Measure outcomes, not system metrics
Uptime is not a success metric. Neither is storage utilization or query response time. Those numbers support operations, but they don’t tell leadership whether the GIS is delivering value.The GIS initiatives that sustain executive support connect their metrics to outcomes leadership already tracks. For a utility, that might mean fewer repeat truck rolls, faster outage restoration, or more accurate capital planning. For a city, it might mean shorter permit processing times, reduced data requests between departments, or faster emergency response coordination. Research from the National CIO Review found that 73% of organizations cite the inability to define outcome-based metrics as their top barrier to demonstrating digital transformation value. When GIS programs report only availability and throughput, they describe the vehicle instead of the destination. For CIOs, shared KPIs between IT and business units create alignment, accelerate prioritization, and make the case for sustained investment far more effectively than infrastructure reports alone.

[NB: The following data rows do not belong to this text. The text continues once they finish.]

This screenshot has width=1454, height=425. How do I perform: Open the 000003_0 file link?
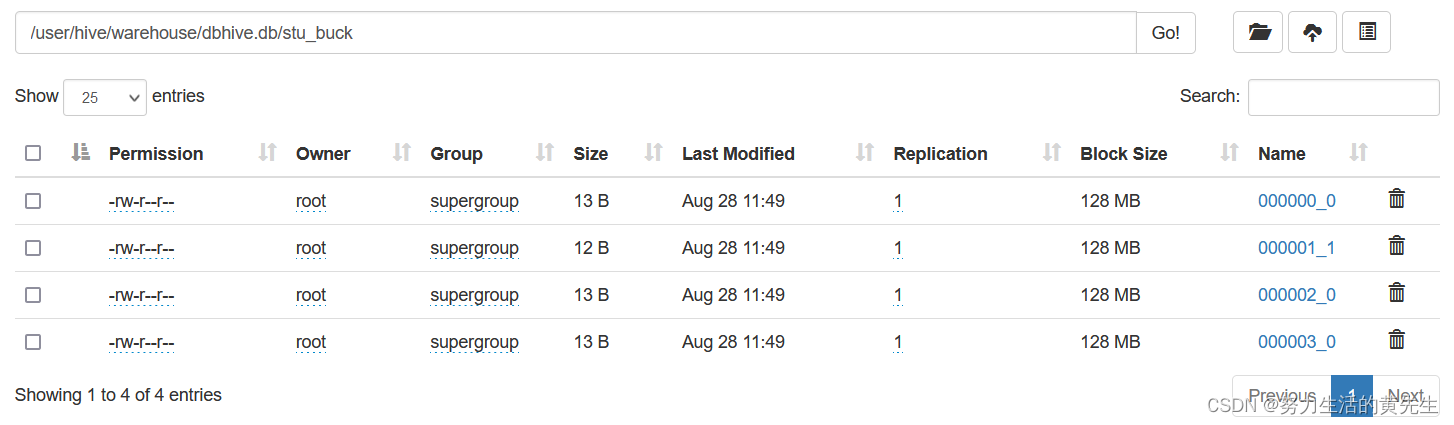click(1296, 342)
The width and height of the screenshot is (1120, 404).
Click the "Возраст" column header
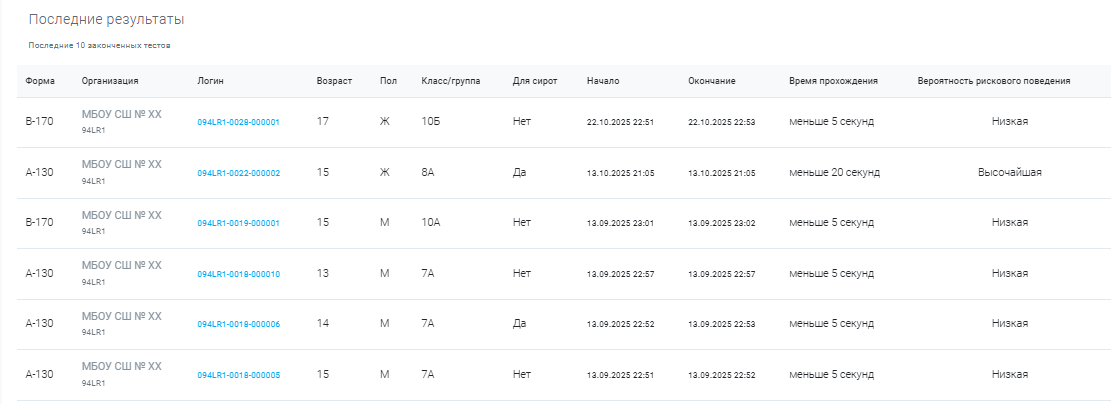pos(334,81)
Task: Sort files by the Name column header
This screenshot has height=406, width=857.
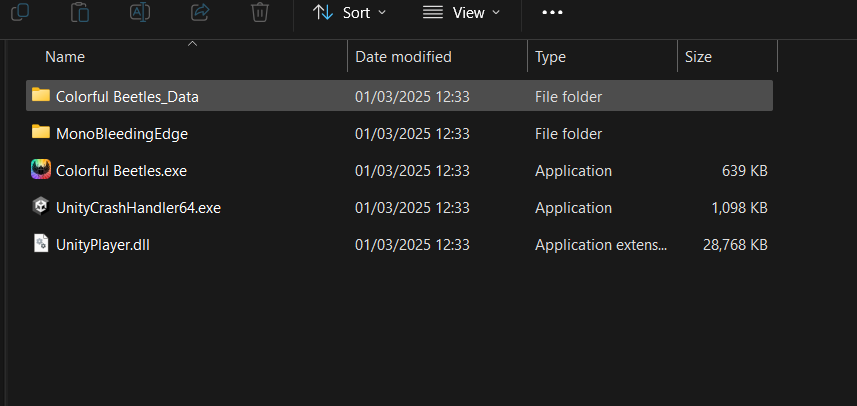Action: 65,57
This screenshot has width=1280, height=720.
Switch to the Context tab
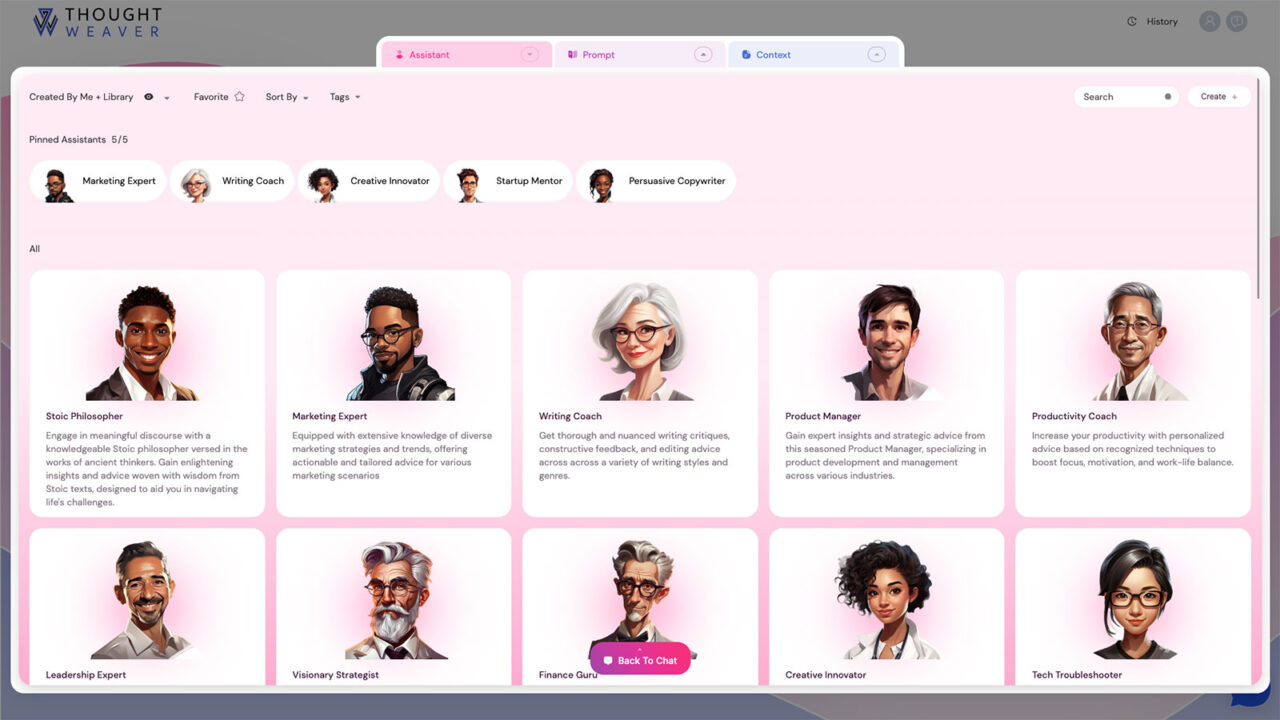point(773,55)
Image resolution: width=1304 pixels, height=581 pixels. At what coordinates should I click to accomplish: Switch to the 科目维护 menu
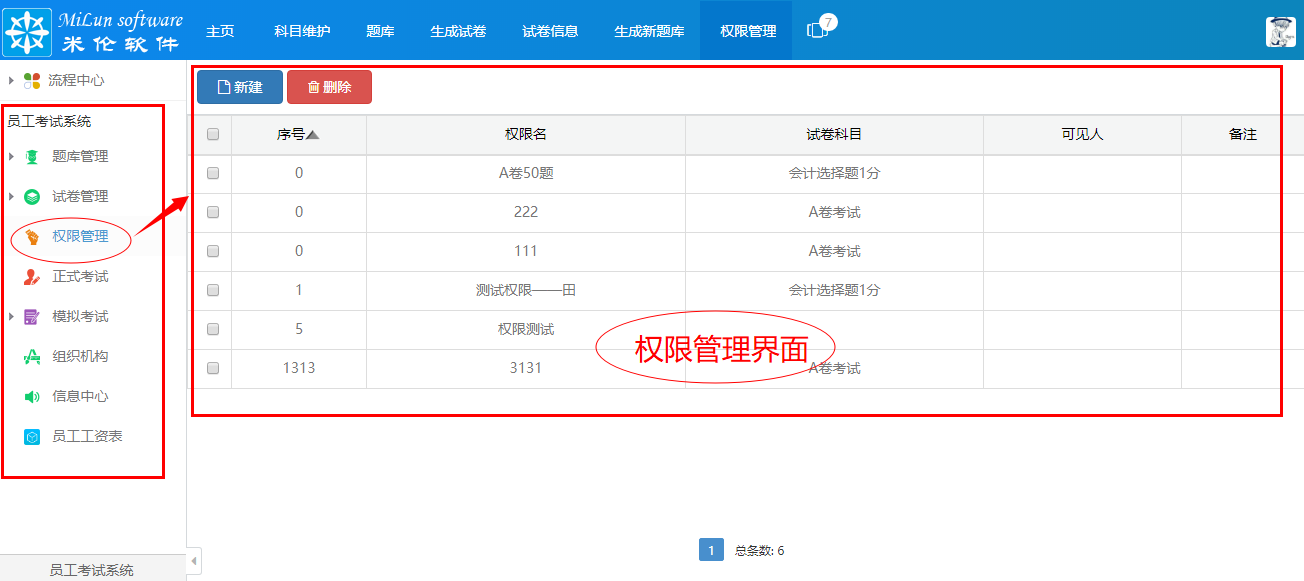(x=301, y=31)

A practical starting point is picking two or three outcomes the business already tracks, such as work order closure rates, field crew response times, or planning cycle duration, and mapping GIS contribution to movement in those numbers. When you can walk into a budget conversation with that data, the GIS stops being a cost center and starts being a performance driver. When you can show that the GIS contributed to something leadership already measures, continued investment becomes easier to justify. Measurement also catches problems early: if usage drops in a department or a workflow underperforms, the data surfaces it before the issue compounds.